Stated exercise 1.
Quote the passage on the simulation argument word for word, from "The three propositions" to "in ancestor simulations.".
Stated exercise 2.
Write the next part of the passage on the simulation argument, picking up right after its final sentence.

Passage.

Are We Living In the Matrix?

The Simulation Argument

The philosopher Nick Bostrom has done more than almost any recent person to kick off a truly intellectual discussion wherein respected scholars and thinkers are taking seriously the idea that there is a non-trivial probability we are living in a computer simulation.

It’s not a new idea. Questioning reality is as old as philosophy itself. And the wild popularity of The Matrix movies shows the simulation hypothesis is an idea that just makes sense. Very few people actually believe we are living a computer simulation, but almost everyone admits to having, at one point, asked that age-old question at the heart of the theory: is what I am experiencing real? Am I in a life-like dream I can’t wake up from? How would I know?

You don’t have to be a stoner to find these ideas intuitive. It makes sense for us to ask these questions given the nature of how the mind relates to reality.

But generally such ideas were taking to be mere thought experiments. Interesting to think about, profound in many ways, but usually the fodder for science-fiction and those in the throes of psychosis.

But then in 2003 Nick Bostrom came along and wrote a scholarly paper in the respected philosophy journal Philosophical Quarterly entitled: “Are you living in a computer simulation?” The abstract of the paper is as follows:

This paper argues that at least one of the following propositions is true: (1) the human species is very likely to go extinct before reaching a “posthuman” stage; (2) any posthuman civilization is extremely unlikely to run a significant number of simulations of their evolutionary history (or variations thereof); (3) we are almost certainly living in a computer simulation. It follows that the belief that there is a significant chance that we will one day become posthumans who run ancestor-simulations is false, unless we are currently living in a simulation. A number of other consequences of this result are also discussed.

This paper set off a firestorm in the intellectual community, which is still being felt today, with techno-gurus like Elon Musk now going so far to say publically that there is a “1 in a billion” chance we are living in base reality.

Bostrom’s argumentative structure is in the form of a trilemma. In other words, three propositions are balanced against each other such that, logically speaking, one of them must be true (that is, if the argument works.)

The three propositions are:

  1. Almost all civilizations of our technological sophistication go extinct before they reach full maturity
  2. All civilizations of full technological maturity lose interest in ancestor simulations
  3. We are almost certainly living in a computer simulation

Here’s how the trilemma works in a nutshell.

Suppose (1) was not true. Then some fraction of civilizations like us do reach full technological maturity. Suppose further than (2) was not true – so some fraction of civilizations do not lose interest in ancestor simulations.

Information supplied.

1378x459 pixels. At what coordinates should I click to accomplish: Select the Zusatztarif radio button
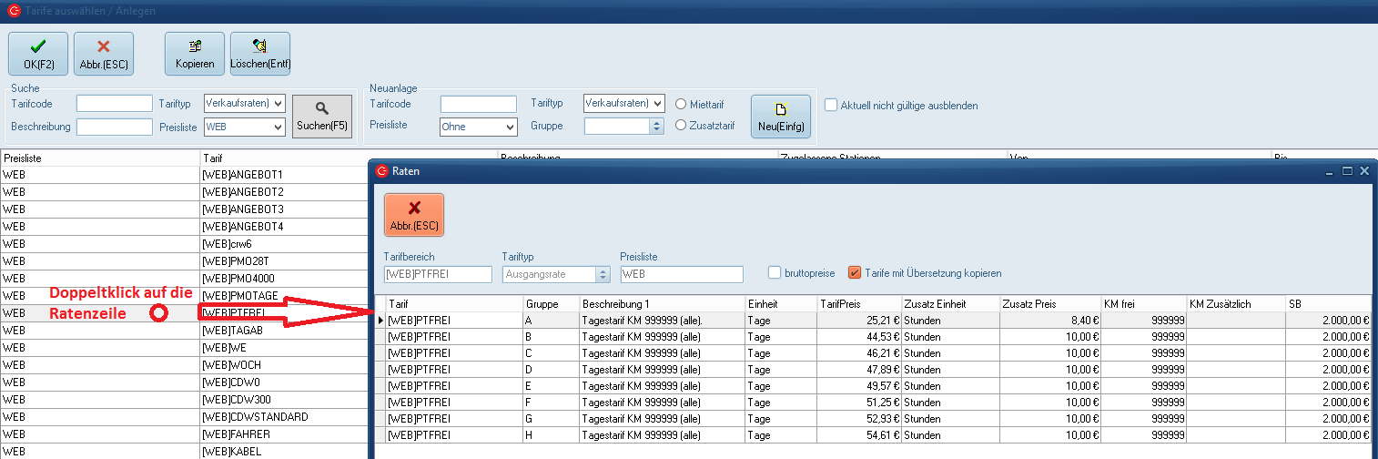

Task response 1.
The three propositions are:

  1. Almost all civilizations of our technological sophistication go extinct before they reach full maturity
  2. All civilizations of full technological maturity lose interest in ancestor simulations
  3. We are almost certainly living in a computer simulation

Here’s how the trilemma works in a nutshell.

Suppose (1) was not true. Then some fraction of civilizations like us do reach full technological maturity. Suppose further than (2) was not true – so some fraction of civilizations do not lose interest in ancestor simulations.

Task response 2.
Because of the near-infinite computational resources of these advanced civilizations, it stands to reason that there would be more simulated consciousnesses than non-simulated consciousnesses. Furthermore, the conscious beings within the simulations would, presumably, go on to develop their own simulation technology and create sub-simulations, creating a nesting hierarchy of simulations such that there would eventually be a near-infinite number of cascading simulations. 

Thus, more kinds of being with our conscious experiences would be living inside computer simulations than not. Accordingly, from sheer statistics, we should probably conclude that we are one of the simulated people and not one of the non-simulated people. 

Bostrom doesn’t think we have strong evidence for or against either one of the propositions being more true than others, which leads him to conclude it is indeed a trilemma. Thus, he gives it a 1 in 3 probability we are living in a computer simulation.

I believe that we have substantial evidence that lends higher credence to proposition (3) (that we are almost certainly living in a computer simulation) than the first two propositions. But I won’t get into that in this post. Instead, I want to explore Bostrom’s notion of “ancestor” simulations.

Ancestor Simulations

My proposal is that Bostrom’s imagination is too limited in regard to who is simulating us. He assumes that it is some future descendent of humanity that would be interested in simulating their human ancestors, presumably to learn something about their past, just like our own scientists simulate evolution with computer models.

What if humans were an experimental anomaly in a simulation made by a nonhuman species?

Let’s put our imagination caps on and do some science fiction!

What if a race of conscious machines unrelated to humans simulated us and then found us so interesting so as to continue the simulation?

Consider an analogy.

Humans created chess AIs with the hope of someday besting ourselves in the King of Games. For a long time this was considered impossible, that the ingenuity of the human mind would always triumph over the brute computations of computers.

But then processing speed doubled. And doubled again. And continued doing so for decades such that now modern computers can perform a mind-boggling number of computations in a split second.

It turns out that “brute computation” is not so dumb at chess when the sheer number of dumb computations being done is so large as to be unfathomable by the human mind. 

So now computers are the reigning champs of chess. They are like chess gods to us mere mortals. Usually we cannot even surmise the “whys” behind their moves they are thinking so many moves in advance. They only seem like “computer moves.” But now instead of “moving like a computer” being an insult, it is a compliment of the highest degree. It is machine intelligence pure and simple.

So now in the realm of chess, machine intelligence is the gold standard and we can only hope to glean insights from such pure heights of chess genius.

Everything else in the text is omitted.